Mot du rédacteur scientifique – Alerte au fentanyl


Mot du rédacteur scientifique – Alerte au fentanyl

Maximilien Debia

Le fentanyl est un opiacé synthétique puissant. Cette substance a tout d’abord été produite et utilisée dans une optique thérapeutique pour son fort potentiel analgésique, comparable ou même supérieur à celui de la morphine. Dans ce contexte, une étude belge effectuée chez un producteur pharmaceutique a démontré que les travailleurs attitrés à la production de fentanyl étaient bel et bien exposés à cette substance (1). Les bonnes corrélations obtenues entre les concentrations prélevées sur les mains et dans les urines à la fin du quart de travail suggèrent fortement que la voie d’exposition principale dans cette étude était la voie cutanée.

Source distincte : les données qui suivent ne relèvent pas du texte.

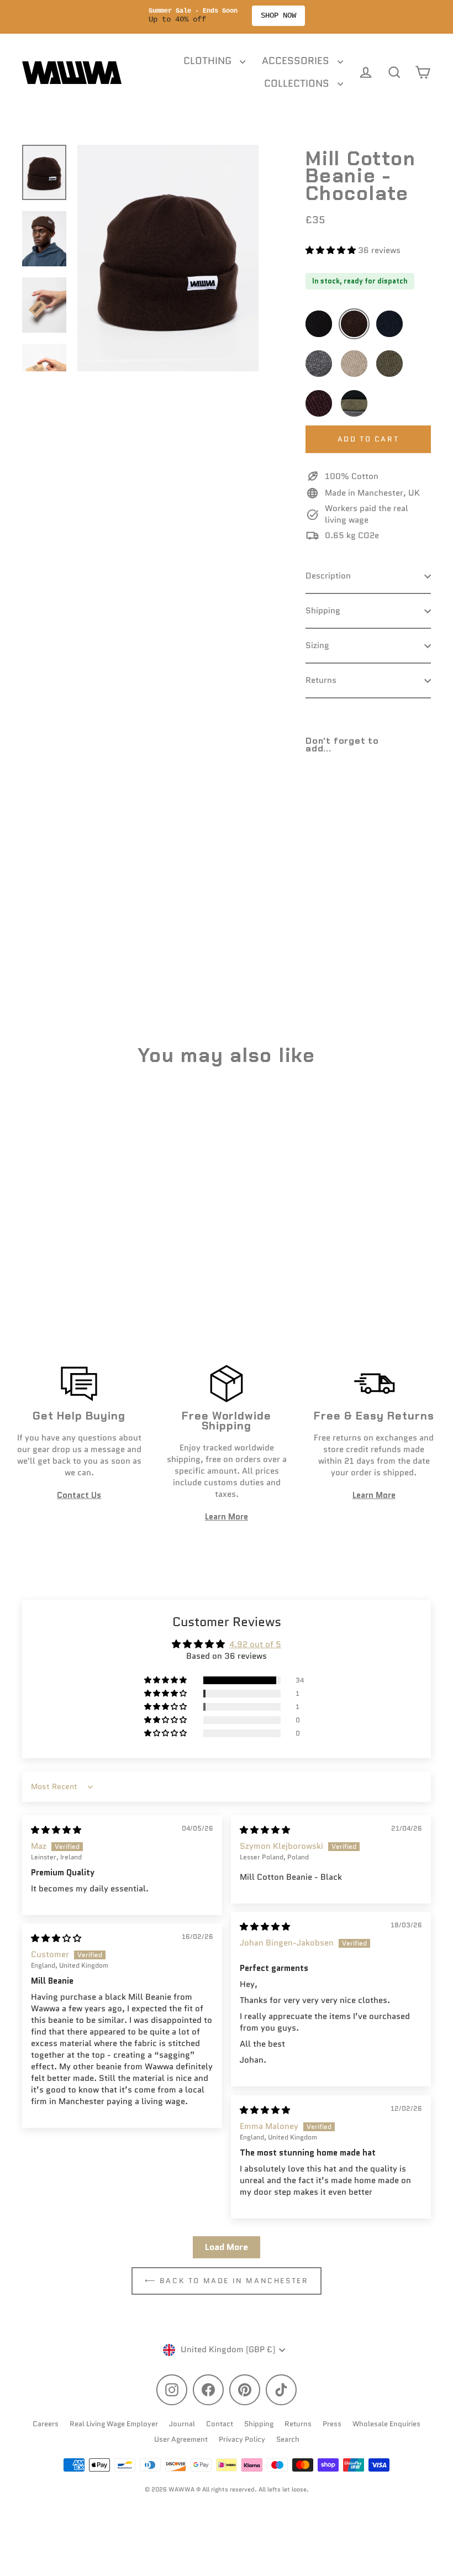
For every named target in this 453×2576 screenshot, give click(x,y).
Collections (298, 83)
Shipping (322, 610)
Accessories (297, 61)
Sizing (317, 645)
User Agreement (181, 2439)
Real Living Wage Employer (114, 2424)
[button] (331, 250)
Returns (320, 680)
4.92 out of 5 (255, 1644)
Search (287, 2439)
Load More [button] (226, 2247)
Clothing (208, 61)
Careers (46, 2424)
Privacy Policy (242, 2439)
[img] (56, 1830)
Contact (219, 2424)
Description (328, 576)
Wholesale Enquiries (386, 2424)
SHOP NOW (278, 15)
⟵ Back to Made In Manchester (227, 2280)
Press (332, 2424)
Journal (182, 2424)
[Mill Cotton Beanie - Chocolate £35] (321, 808)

Le fentanyl est aujourd’hui utilisé comme une drogue récréative et les décès par surdose se comptent par centaines en 2016 au Canada. Mélangé avec de l’héroïne ou d’autres drogues comme l’oxycodone, le fentanyl augmente fortement la puissance de la drogue qui, lorsqu’inhalée, ingérée ou injectée entraine rapidement une importante dépression respiratoire pouvant provoquer la mort (2, 3). L’apparition du carfentanyl, un opiacé en core 100 fois plus puissant que le fentanyl, laisse craindre une détérioration encore de la situation (4). Divers premiers répondants se retrouvent en première ligne et sont à risque d’être exposés au fentanyl durant leur travail. On rapporte qu’un policier de Winnipeg a été hospitalisé suite à une exposition présumée par voie cutanée (5), mais ce cas souligne surtout l’importance de prendre en compte les expositions potentielles lors des différentes interventions et de former les travailleurs pouvant être en contact avec cette substance ou d’autres formes d’opiacés.

La situation est suffisamment sérieuse pour que le National Institute for Occupational Safety and Health (NIOSH) aux États-Unis décide de mettre en ligne des informations en lien avec la substance et les moyens de prévention à mettre en place (6). Le NIOSH revient sur les bonnes pratiques pour prévenir les expositions professionnelles et propose minimalement l’utilisation d’une pièce faciale filtrante ou d’un demi-masque (P100) avec des lu nettes de protection, le port de gants de nitrile et le port de vêtements de protection ou de manches jetables durant les interventions. Le NIOSH rappelle aussi l’importance pour les intervenants d’évaluer chaque situation et d’ajuster les méthodes de protection en conséquence.

Les questions émergentes des risques pour la santé associés à de nouvelles substances, de nouveaux usages ou de nouvelles technologies ne cesseront d’être posées. Toutefois, il faut se rappeler que l’application diligente des méthodes classiques de prévention est dans bien des cas suffisante pour maitriser les expositions.